** Opening Supplied material block **

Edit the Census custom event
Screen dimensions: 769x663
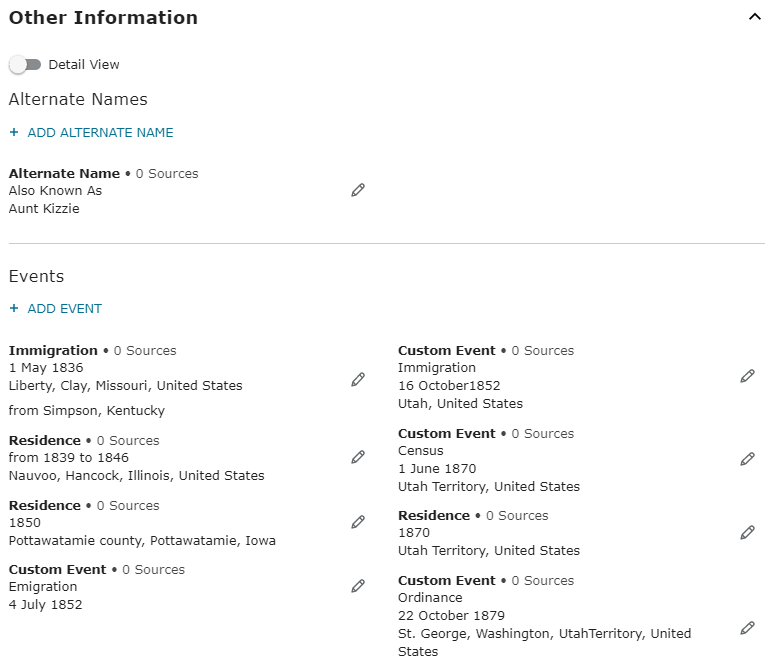(x=747, y=459)
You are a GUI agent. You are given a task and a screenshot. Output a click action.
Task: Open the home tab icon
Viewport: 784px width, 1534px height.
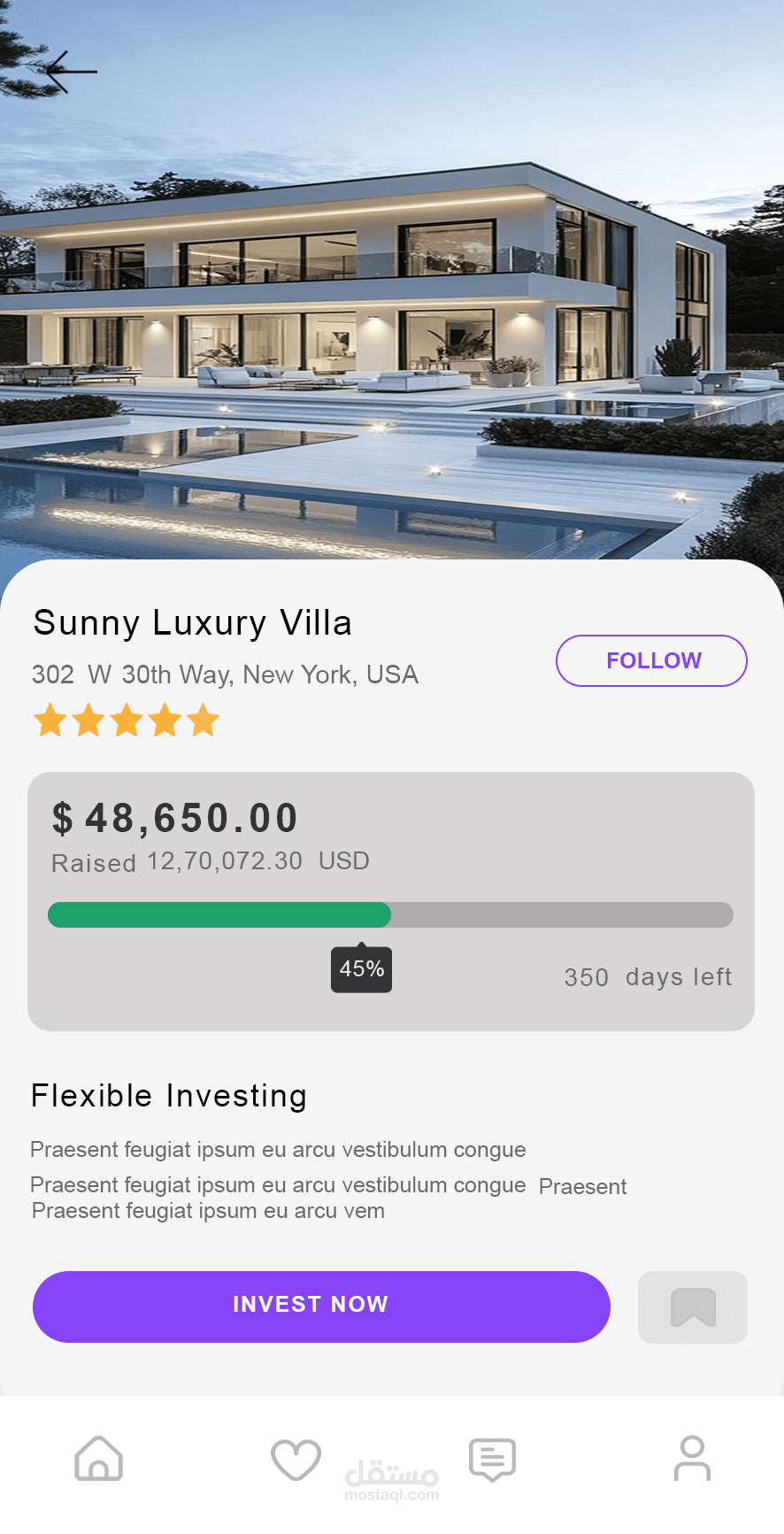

** Closing Supplied material block **

** Try it **
The expected answer is an exact copy of the lines from the one containing "Screen dimensions: 769x663" through the last line of the entries above, both included, without pictures.

** Completed exercise **
Screen dimensions: 769x663
(x=747, y=459)
You are a GUI agent. You are given a task and a screenshot. Output a click action.
Task: Open the home tab icon
Viewport: 784px width, 1534px height.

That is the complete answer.